• **Compito breve 1**
Riscrivi la parte del testo su Racalmuto che comincia con le parole "A Racalmuto non" e finisce con "che con Crispi.", mettendo "circolo" al posto di "casino".
• **Compito breve 2**
Rispondi a queste domande sul testo su Racalmuto:
(a) Dove trovavano un punto d'incontro le famiglie che dominavano il comune?
(b) Con chi allacciarono intese alcuni universitari di Palermo?
(c) In quale periodo del '60 cadono i mesi di cui si parla?
• **Compito breve 3**
Riprendi il testo su Racalmuto e portalo avanti dopo l'ultima frase.

• **Documento**

- - - - - - -

A Racalmuto non vi fu passaggio tra Gattopardi e sciacalletti o iene: a dominare il laticlavio comunale furono sempre le solite famiglie, divise in astiose fazioni,  magari in alternanza fra combriccole, ma sempre fra di loro. E di tutte quelle famiglie l’eco ed il punto d’incontro era nella “conversazione” del casino.

Come vissero quei mesi tra la primavera e l’autunno del ’60, i nostri ‘civili’: noi pensiamo con apprensione; era un gioco che sfuggiva loro; un caos che danneggiava i loro affari; un maneggio da cui erano esclusi. Soltanto alcuni scapestrati universitari di Palermo vi avevano avuto una qualche parte ed avevano - impudentemente, prima; proficuamente, dopo - allacciato intese niente meno che con Crispi.

- - - - - - -

• **Dati registrati**
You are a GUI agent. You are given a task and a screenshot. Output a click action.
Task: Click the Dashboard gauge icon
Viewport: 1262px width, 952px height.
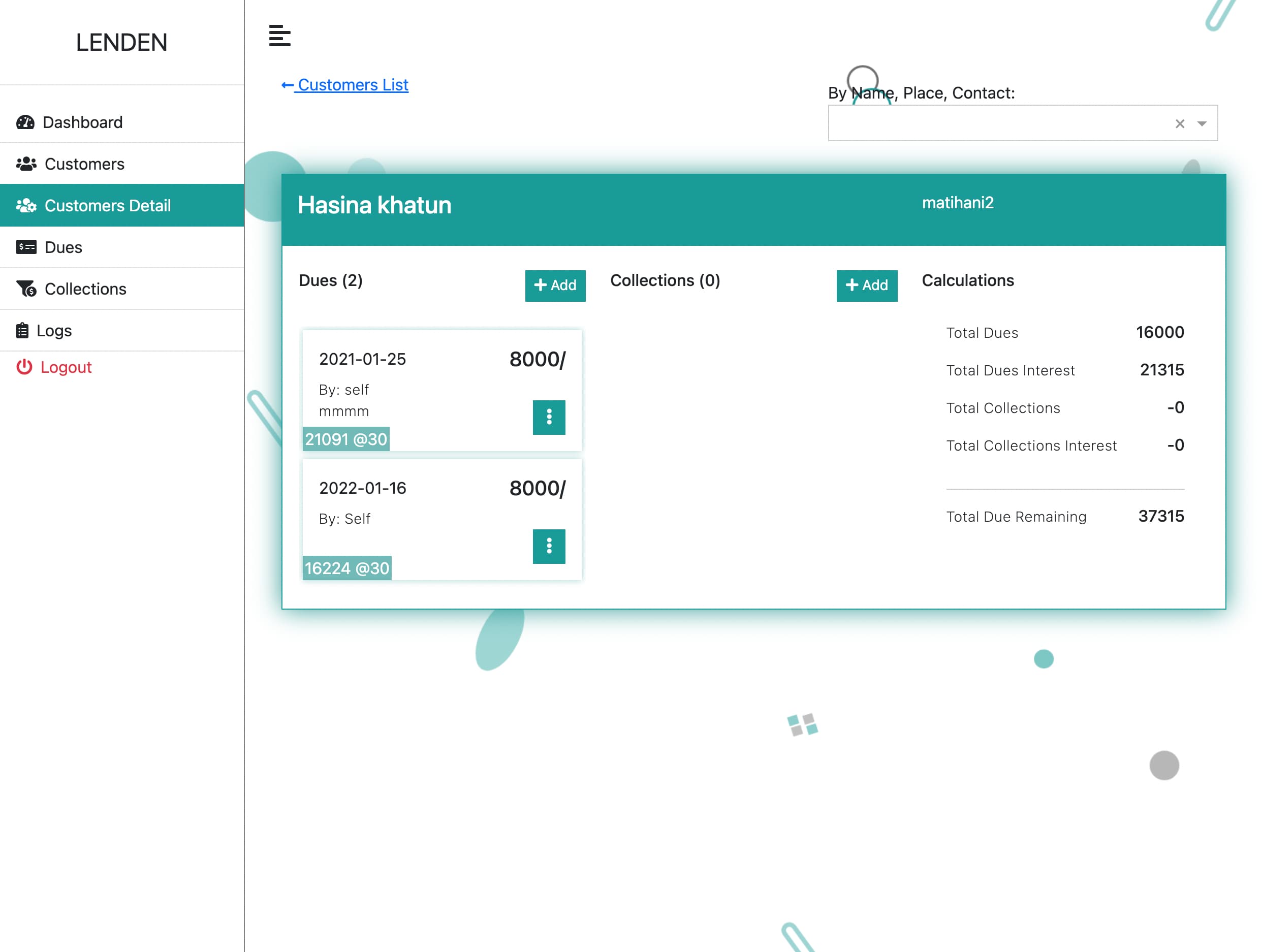click(25, 122)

- - - - - - -

• **Risultato 1**
A Racalmuto non vi fu passaggio tra Gattopardi e sciacalletti o iene: a dominare il laticlavio comunale furono sempre le solite famiglie, divise in astiose fazioni,  magari in alternanza fra combriccole, ma sempre fra di loro. E di tutte quelle famiglie l’eco ed il punto d’incontro era nella “conversazione” del circolo.

Come vissero quei mesi tra la primavera e l’autunno del ’60, i nostri ‘civili’: noi pensiamo con apprensione; era un gioco che sfuggiva loro; un caos che danneggiava i loro affari; un maneggio da cui erano esclusi. Soltanto alcuni scapestrati universitari di Palermo vi avevano avuto una qualche parte ed avevano - impudentemente, prima; proficuamente, dopo - allacciato intese niente meno che con Crispi.

• **Risultato 2**
(a) Nella "conversazione" del casino.
(b) Con Crispi.
(c) Tra la primavera e l'autunno.

• **Risultato 3**
Al Casino la lettura del Giornale Officiale di Sicilia sconcerta: ecco una nota del 12 aprile 1860: «alle 6 pomeridiane del giorno di jeri una colonna di reali Milizie partita da Palermo procedeva oltre senza ostacoli fin sopra all’alture di Gibilrossi, da dove sorprendeva il comune di Misilmeri. Gli insorti che vi stavano riuniti, davansi alla fuga, mentre che la popolazione si faceva incontro alle milizie, salutandole col grido di Viva il Re!

«Stamane la guarnigione di Monreale respingeva vigorasamente una banda in armi.»

Due giorni dopo, i galantuomini racalmutesi avranno fatto un sospiro di sollievo sfogliando il solito giornale: «Palermo, 14 aprile: - Le bande armate, che in diversi drappelliscorrevano per le campagne, pressoché tutte sonosi disciolte, e la più gran parte degl’individui, che le componevano, rientravano in seno alle loro famiglie con quell’intera fiducia, la quale scaturisce dalla certezza, che la clemenza di S.M. il Re S.N. vuole coperti dall’obblio [sic] i momentanei erramenti di coloro, che con atto spontaneo depongono le armi.»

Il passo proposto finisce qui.